Brano del documento:
>>>

Ultimamente la distribuzione parallela a quella commerciale, l'industria inserita nella medesima ottica, usando le stesse strutture ma con intenti apparentemente culturali, didattici o artistici, ha proposto pellicole incentrate su una figura storica, tutti leader (anzi lìder) della sinistra, tutti mitizzati, tutti nati nella generazione che ha fornito i nostri partigiani... tutti "rivoluzionari".
O forse no? Se Allende fosse "rivolucionario" è materia di contendere nel film di Guzman (quello di cui ci interessa parlare oggi, 11 settembre 2005) in una delle sequenze più interessanti, perché vede i militanti superstiti all'orrore pinochetista che trent'anni prima costituivano la Unidad Popular, riuniti attorno a un tavolo ad accapigliarsi per gli stessi motivi di allora, ancora più inutilmente dopo la morte di Allende.

<<<

Materiale fornito:
>>>

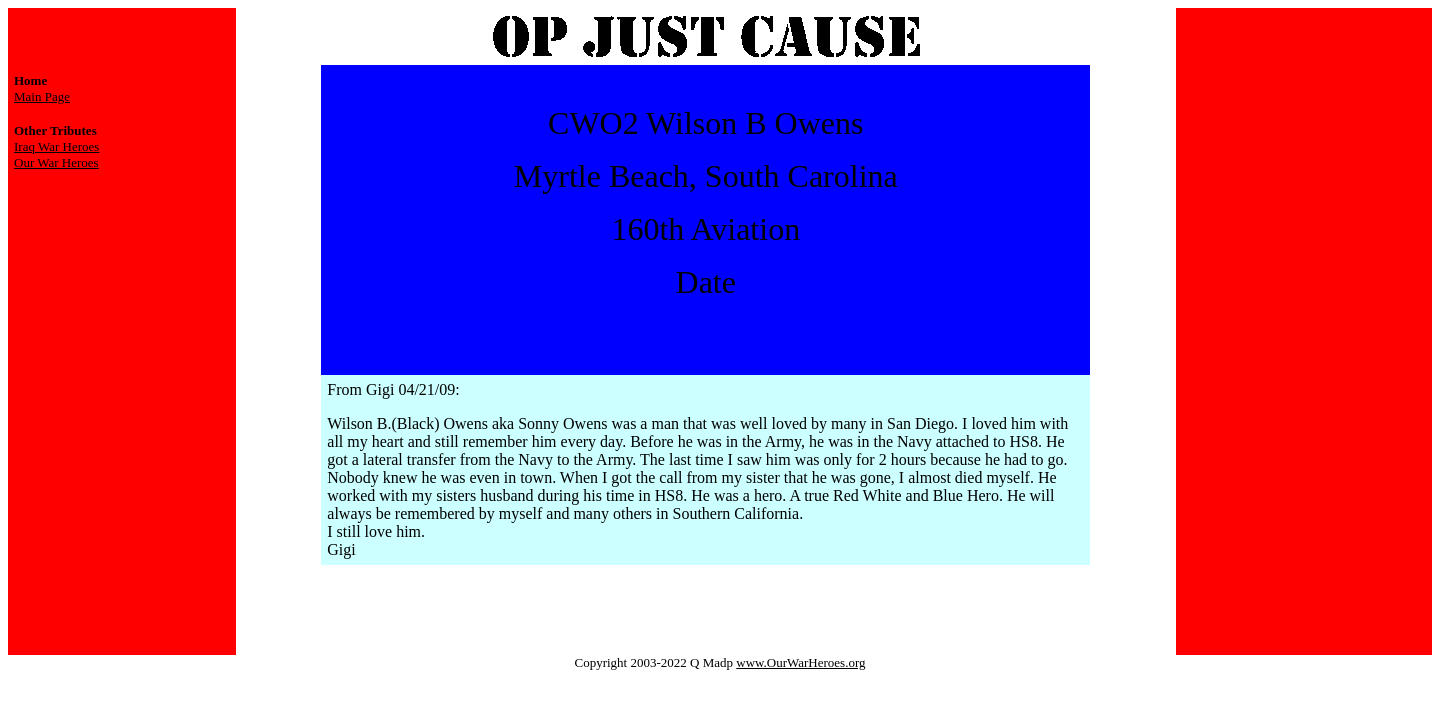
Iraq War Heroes (56, 146)
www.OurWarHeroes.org (800, 662)
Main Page (42, 96)
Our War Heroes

<<<

Consegna A: Nel brano sul film di Guzman dedicato ad Allende, chi si ritrova attorno a un tavolo ad accapigliarsi?
Consegna B: Riprendi il brano sul film di Guzman dedicato ad Allende e proseguilo dopo la sua ultima frase.

Risultato dell'esercizio A: I militanti sopravvissuti all'orrore pinochetista che trent'anni prima costituivano la Unidad Popular.

Risultato dell'esercizio B:
Aspetti irrisolti che la fine del comunismo ufficiale, ma non del pensiero sociale e degli afflati libertari, ha lasciato aperti, soprattutto in chi allora già faceva politica, anzi era militante da giovane e allora non può disgiungere dal se stesso di quel tempo il leader a cui faceva riferimento con passione e simpatia, quello che aveva avviato il più consistente ammodernamento di una società, emancipando le classi sociali da sempre represse ("campesinos soldados mineros..." nelle note di Venceremos), immergendo l'operazione in un mare di retorica che nel ricordo si stempera, diventando patina di calce da rimuovere per ritrovare i colori dei murales, all'interno dei quali si muove in filmati d'epoca persino un Fidel quarantenne ammirato della prassi rivoluzionaria senza violenza.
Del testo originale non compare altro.